Documentgedeelte

____________

ECLI:NL:RBMNE:2021:1303

Rechtbank Midden-Nederland

Datum uitspraak
27 januari 2021
Publicatiedatum
2 april 2021
Zaaknummer
8383222 AC EXPL 20-685
Instantie
Rechtbank Midden-Nederland
Type
Uitspraak
Rechtsgebied
Civiel recht; Arbeidsrecht
Procedures
  • Eerste aanleg - enkelvoudig
Vindplaatsen
  • Rechtspraak.nl
AI samenvatting door LexboostAutomatisch gegenereerd

Verzet tegen dwangbevel pensioenfonds en hoofdelijke aansprakelijkheid van de bestuurder

In deze zaak heeft [eiseres] verzet aangetekend tegen een dwangbevel van Stichting Pensioenfonds Horeca & Catering, waarbij zij als voormalig bestuurder van [bedrijfsnaam 1] B.V. aansprakelijk werd gesteld voor een premieachterstand. De eiseres betwistte de aansprakelijkheid en voerde aan dat zij slechts een papieren bestuurder was zonder zeggenschap. De kantonrechter heeft vastgesteld dat [eiseres] formeel als bestuurder was ingeschreven en dat zij niet voldoende bewijs heeft geleverd om aan te tonen dat zij geen bestuurder was in de zin van de Wet Bpf 2000. De rechtbank heeft geoordeeld dat de melding van betalingsonmacht door [bedrijfsnaam 1] B.V. niet tijdig was gedaan, waardoor het wettelijk vermoeden van aansprakelijkheid voor de onbetaalde premies van toepassing was. De kantonrechter heeft echter ook geoordeeld dat er geen sprake was van kennelijk onbehoorlijk bestuur in de periode na de melding van betalingsonmacht. Het dwangbevel is gedeeltelijk vernietigd, waarbij de vordering voor de premies van augustus 2014 tot september 2015 werd toegewezen, maar de vordering voor de premies van februari 2014 tot en met juli 2014 werd afgewezen. De proceskosten werden gecompenseerd.

Uitspraak

RECHTBANK MIDDEN-NEDERLAND

Civiel recht
kantonrechter
locatie Amersfoort
zaaknummer: 8383222 AC EXPL 20-685 wh/1031
Vonnis van 27 januari 2021
inzake
[eiseres],
wonend in [woonplaats] ,
verder ook te noemen [eiseres] ,
eisende partij,
gemachtigde: mr. D.C.J. Bogerd,
tegen:
de stichting
Stichting Pensioenfonds Horeca & Catering,
gevestigd in Zoetermeer,
verder ook te noemen Pensioenfonds H&C,
gedaagde partij,
gemachtigde: mr. A.M. van Heest.

1.Het procesverloop

1.1.
[eiseres] heeft bij dagvaarding van 26 maart 2020 verzet aangetekend tegen de tenuitvoerlegging van een aan haar betekend dwangbevel. Het Pensioenfonds H&C heeft schriftelijk geantwoord. [eiseres] heeft hierop schriftelijk gereageerd, waarna het Pensioenfonds H&C een schriftelijke reactie heeft gegeven.

____________

Opdracht 1
Kun je de regels van de lijst letterlijk overtypen, van het begin van de lijst tot en met de regel met "click(x=1363, y=1410)"?
De uitspraak hierboven en de lijst die volgt komen uit verschillende bronnen.

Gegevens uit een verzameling
____________

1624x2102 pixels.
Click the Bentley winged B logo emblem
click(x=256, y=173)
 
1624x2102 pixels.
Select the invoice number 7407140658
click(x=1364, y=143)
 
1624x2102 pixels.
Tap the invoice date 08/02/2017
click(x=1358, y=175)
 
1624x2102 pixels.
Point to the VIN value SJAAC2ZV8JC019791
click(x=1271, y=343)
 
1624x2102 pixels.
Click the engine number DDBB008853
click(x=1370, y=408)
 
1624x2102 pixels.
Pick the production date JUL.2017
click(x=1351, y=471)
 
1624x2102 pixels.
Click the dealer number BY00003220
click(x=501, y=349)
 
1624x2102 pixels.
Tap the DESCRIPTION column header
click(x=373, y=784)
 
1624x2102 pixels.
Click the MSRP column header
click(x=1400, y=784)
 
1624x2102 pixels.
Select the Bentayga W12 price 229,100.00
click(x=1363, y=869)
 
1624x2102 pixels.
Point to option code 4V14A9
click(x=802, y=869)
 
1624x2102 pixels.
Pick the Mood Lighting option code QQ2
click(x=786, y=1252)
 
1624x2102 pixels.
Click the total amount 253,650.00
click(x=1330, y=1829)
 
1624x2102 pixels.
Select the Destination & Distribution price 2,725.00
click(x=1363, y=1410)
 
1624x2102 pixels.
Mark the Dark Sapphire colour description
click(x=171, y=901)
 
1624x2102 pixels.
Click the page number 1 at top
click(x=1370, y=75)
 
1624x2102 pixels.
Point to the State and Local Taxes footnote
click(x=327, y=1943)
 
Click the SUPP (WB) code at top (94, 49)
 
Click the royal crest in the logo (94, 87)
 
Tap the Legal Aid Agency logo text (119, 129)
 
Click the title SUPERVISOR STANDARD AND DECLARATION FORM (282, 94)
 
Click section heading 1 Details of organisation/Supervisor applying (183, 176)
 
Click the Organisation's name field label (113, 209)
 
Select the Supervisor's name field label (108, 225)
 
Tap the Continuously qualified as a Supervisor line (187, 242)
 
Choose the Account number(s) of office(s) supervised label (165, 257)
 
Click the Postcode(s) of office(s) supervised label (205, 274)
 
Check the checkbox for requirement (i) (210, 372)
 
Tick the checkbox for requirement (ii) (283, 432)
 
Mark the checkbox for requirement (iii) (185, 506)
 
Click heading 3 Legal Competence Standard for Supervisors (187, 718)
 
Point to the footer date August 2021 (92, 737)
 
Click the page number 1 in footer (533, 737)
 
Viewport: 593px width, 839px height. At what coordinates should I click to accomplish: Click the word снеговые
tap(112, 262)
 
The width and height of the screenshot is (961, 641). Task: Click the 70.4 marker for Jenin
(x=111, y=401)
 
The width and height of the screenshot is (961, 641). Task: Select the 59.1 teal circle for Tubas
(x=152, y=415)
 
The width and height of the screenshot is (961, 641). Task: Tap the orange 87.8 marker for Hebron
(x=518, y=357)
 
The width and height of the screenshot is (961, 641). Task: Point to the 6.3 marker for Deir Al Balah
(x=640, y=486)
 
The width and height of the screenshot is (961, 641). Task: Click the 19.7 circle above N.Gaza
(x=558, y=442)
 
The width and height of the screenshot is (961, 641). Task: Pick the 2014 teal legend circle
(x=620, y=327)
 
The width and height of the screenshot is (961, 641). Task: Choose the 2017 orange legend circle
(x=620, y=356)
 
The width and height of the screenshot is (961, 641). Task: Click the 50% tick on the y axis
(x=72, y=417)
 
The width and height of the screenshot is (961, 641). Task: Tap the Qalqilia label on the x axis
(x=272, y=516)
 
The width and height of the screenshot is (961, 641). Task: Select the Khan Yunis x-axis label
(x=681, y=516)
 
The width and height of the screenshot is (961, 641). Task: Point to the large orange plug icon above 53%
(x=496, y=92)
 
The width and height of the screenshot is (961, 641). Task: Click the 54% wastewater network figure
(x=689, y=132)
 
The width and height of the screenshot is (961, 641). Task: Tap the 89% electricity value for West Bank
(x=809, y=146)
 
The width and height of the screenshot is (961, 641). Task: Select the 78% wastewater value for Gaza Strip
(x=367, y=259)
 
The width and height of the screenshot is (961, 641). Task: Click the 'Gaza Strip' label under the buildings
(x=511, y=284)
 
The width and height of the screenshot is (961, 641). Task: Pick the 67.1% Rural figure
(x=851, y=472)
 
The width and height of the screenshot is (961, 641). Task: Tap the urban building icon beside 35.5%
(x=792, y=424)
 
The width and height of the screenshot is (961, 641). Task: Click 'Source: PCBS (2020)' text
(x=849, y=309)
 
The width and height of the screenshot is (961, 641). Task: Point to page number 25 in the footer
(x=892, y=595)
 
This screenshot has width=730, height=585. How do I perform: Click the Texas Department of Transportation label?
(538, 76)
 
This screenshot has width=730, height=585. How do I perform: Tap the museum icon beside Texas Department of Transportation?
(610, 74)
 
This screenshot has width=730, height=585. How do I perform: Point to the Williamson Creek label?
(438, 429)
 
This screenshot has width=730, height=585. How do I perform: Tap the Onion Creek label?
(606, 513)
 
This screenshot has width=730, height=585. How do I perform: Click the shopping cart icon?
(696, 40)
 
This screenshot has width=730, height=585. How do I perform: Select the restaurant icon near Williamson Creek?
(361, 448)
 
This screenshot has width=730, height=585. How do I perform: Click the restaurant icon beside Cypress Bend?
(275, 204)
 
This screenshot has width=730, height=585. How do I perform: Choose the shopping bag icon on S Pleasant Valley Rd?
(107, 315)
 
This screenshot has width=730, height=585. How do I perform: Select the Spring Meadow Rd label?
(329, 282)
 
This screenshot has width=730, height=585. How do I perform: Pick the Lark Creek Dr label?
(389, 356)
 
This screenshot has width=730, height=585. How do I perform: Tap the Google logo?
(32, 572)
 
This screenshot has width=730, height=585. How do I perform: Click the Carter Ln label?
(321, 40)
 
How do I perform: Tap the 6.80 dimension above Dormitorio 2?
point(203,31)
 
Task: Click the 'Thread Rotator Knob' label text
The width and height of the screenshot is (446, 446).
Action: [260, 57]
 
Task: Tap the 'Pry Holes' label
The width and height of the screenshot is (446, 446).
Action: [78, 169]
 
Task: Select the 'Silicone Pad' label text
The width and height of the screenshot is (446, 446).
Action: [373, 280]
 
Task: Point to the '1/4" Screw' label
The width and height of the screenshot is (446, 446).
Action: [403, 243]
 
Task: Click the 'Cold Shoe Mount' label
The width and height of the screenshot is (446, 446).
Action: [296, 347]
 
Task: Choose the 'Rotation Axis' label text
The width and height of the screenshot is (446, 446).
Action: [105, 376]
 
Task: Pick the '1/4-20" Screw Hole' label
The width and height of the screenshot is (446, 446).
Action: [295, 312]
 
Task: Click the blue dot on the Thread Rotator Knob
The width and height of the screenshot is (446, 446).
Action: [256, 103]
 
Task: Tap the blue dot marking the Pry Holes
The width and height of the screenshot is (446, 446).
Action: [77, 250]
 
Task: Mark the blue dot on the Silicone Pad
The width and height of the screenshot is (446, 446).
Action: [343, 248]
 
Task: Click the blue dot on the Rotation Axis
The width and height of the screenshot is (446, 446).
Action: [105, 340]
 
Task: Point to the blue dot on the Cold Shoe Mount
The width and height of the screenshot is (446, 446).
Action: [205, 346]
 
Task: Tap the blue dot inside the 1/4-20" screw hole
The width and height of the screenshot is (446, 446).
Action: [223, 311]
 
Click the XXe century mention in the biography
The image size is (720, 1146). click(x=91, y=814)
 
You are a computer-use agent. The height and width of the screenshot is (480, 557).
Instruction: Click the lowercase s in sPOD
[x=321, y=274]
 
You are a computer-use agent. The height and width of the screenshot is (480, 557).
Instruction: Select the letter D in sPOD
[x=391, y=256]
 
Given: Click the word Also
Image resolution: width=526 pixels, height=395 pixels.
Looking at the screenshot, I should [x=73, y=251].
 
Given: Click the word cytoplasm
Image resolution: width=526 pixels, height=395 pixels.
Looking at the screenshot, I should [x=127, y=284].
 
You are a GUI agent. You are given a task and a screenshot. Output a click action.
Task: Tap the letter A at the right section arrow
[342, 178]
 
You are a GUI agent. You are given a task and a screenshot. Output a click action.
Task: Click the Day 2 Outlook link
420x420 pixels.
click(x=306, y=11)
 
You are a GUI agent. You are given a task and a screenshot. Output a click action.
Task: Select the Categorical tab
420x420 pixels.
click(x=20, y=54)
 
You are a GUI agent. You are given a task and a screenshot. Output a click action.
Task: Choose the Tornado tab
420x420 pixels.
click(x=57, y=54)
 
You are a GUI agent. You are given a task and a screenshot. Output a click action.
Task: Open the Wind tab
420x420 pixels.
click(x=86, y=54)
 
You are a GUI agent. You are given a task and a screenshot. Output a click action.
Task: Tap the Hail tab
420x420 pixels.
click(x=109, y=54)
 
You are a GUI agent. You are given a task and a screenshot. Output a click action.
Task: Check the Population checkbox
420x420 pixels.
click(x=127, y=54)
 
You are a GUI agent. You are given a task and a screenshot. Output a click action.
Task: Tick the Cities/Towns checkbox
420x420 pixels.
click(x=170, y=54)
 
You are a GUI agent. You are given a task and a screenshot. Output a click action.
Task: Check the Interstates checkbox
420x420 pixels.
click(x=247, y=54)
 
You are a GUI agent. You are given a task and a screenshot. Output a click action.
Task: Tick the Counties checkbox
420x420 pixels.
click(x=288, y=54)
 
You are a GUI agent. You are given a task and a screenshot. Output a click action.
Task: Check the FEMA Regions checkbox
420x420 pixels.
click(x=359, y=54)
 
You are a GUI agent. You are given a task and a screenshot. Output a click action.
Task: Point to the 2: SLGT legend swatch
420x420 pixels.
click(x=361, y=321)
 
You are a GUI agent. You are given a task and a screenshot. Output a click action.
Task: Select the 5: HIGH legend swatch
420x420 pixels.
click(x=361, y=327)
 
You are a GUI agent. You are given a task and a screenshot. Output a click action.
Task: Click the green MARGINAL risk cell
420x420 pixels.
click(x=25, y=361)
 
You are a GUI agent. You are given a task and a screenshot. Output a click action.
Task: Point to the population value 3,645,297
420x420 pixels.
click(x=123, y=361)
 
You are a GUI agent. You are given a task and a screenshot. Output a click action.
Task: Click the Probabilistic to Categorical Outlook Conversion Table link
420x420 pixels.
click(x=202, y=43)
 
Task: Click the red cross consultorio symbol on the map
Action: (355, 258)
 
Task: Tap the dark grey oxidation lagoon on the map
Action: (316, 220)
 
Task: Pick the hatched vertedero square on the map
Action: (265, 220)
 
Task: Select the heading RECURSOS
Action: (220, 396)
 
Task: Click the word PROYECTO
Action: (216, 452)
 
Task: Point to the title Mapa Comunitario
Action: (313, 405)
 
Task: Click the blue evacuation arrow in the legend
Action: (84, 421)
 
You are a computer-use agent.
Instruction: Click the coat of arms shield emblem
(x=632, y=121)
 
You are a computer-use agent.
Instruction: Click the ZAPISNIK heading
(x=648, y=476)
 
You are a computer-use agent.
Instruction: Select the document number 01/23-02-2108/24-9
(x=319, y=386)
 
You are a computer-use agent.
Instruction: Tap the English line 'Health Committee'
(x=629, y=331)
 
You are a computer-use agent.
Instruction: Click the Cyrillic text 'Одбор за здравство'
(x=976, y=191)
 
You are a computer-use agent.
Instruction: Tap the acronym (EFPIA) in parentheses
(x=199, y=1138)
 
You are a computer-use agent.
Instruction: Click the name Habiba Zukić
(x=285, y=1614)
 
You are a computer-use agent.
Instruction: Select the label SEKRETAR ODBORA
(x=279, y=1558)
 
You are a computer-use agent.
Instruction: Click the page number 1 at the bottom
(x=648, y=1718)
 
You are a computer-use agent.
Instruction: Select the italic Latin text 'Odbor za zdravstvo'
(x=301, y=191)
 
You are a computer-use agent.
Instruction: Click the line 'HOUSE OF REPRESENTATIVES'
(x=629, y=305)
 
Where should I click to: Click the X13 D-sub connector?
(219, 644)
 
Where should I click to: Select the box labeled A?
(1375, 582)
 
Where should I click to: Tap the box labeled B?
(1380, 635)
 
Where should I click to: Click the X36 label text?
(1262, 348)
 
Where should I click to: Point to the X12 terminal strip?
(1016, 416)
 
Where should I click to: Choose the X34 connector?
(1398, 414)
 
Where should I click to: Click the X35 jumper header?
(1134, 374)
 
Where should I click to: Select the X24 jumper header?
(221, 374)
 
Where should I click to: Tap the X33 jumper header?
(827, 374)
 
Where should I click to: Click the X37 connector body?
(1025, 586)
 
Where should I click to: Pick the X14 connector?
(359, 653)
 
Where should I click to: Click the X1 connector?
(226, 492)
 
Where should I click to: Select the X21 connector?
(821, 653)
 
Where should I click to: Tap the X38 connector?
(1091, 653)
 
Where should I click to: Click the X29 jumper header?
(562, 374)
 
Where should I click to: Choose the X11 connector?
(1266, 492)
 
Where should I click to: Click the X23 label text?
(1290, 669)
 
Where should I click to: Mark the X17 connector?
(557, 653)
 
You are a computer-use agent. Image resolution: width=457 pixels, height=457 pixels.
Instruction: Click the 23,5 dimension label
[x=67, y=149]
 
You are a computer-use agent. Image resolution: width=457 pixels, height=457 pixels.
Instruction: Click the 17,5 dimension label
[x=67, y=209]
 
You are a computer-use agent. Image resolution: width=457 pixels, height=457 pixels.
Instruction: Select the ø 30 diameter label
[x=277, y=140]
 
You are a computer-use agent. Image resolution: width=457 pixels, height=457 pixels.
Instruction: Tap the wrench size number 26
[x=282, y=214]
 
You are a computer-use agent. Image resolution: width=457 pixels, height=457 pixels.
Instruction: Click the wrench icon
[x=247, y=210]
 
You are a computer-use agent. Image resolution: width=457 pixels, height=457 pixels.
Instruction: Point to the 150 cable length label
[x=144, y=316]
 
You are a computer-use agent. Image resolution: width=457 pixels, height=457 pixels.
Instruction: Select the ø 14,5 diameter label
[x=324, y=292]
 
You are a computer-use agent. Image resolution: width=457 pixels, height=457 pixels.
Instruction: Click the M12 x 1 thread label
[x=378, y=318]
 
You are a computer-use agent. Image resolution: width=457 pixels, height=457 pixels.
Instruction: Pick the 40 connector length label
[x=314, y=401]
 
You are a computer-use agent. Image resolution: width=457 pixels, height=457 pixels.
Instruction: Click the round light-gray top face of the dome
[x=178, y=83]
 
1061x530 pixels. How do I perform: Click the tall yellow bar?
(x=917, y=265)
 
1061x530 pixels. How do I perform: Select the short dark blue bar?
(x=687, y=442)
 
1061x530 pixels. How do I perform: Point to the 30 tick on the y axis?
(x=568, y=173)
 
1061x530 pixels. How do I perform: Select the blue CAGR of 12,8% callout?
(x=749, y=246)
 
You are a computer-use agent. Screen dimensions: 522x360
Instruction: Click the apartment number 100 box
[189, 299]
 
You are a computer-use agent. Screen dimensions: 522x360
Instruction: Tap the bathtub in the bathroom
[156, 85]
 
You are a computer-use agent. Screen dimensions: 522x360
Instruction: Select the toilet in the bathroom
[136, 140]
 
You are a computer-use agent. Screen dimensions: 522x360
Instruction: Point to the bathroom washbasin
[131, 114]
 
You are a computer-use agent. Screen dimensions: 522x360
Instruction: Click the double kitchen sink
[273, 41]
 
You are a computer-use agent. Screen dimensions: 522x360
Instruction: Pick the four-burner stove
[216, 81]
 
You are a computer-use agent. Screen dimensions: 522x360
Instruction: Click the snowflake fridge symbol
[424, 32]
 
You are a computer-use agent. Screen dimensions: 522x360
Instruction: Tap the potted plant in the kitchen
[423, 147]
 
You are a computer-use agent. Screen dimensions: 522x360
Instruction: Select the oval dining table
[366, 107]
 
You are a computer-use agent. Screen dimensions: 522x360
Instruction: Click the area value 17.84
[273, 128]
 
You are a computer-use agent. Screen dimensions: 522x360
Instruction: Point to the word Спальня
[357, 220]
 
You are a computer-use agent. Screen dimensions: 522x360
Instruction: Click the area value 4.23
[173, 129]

____________

Opdracht 2
Kun je de uitspraak over het verzet tegen het dwangbevel van het pensioenfonds voortzetten, te beginnen na de laatste zin ervan?

Eindresultaat 1
1624x2102 pixels.
Click the Bentley winged B logo emblem
click(x=256, y=173)
 
1624x2102 pixels.
Select the invoice number 7407140658
click(x=1364, y=143)
 
1624x2102 pixels.
Tap the invoice date 08/02/2017
click(x=1358, y=175)
 
1624x2102 pixels.
Point to the VIN value SJAAC2ZV8JC019791
click(x=1271, y=343)
 
1624x2102 pixels.
Click the engine number DDBB008853
click(x=1370, y=408)
 
1624x2102 pixels.
Pick the production date JUL.2017
click(x=1351, y=471)
 
1624x2102 pixels.
Click the dealer number BY00003220
click(x=501, y=349)
 
1624x2102 pixels.
Tap the DESCRIPTION column header
click(x=373, y=784)
 
1624x2102 pixels.
Click the MSRP column header
click(x=1400, y=784)
 
1624x2102 pixels.
Select the Bentayga W12 price 229,100.00
click(x=1363, y=869)
 
1624x2102 pixels.
Point to option code 4V14A9
click(x=802, y=869)
 
1624x2102 pixels.
Pick the Mood Lighting option code QQ2
click(x=786, y=1252)
 
1624x2102 pixels.
Click the total amount 253,650.00
click(x=1330, y=1829)
 
1624x2102 pixels.
Select the Destination & Distribution price 2,725.00
click(x=1363, y=1410)

Eindresultaat 2
1.2.
Hierna is vonnis bepaald.

2.De feiten

2.1.
De besloten vennootschap [bedrijfsnaam 1] B.V. (hierna: [bedrijfsnaam 1] B.V.) dreef tot 1 september 2015 een restaurant en partycentrum en viel als zodanig onder de werkingssfeer van Pensioenfonds H&C. Per 29 augustus 2012 is [eiseres] benoemd tot bestuurder van [bedrijfsnaam 1] B.V. Enig aandeelhouder van [bedrijfsnaam 1] B.V. is [bedrijfsnaam 2] B.V. (hierna: [bedrijfsnaam 2] ). Sinds 13 november 2014 was [eiseres] enig aandeelhouder in [bedrijfsnaam 2] .
2.2.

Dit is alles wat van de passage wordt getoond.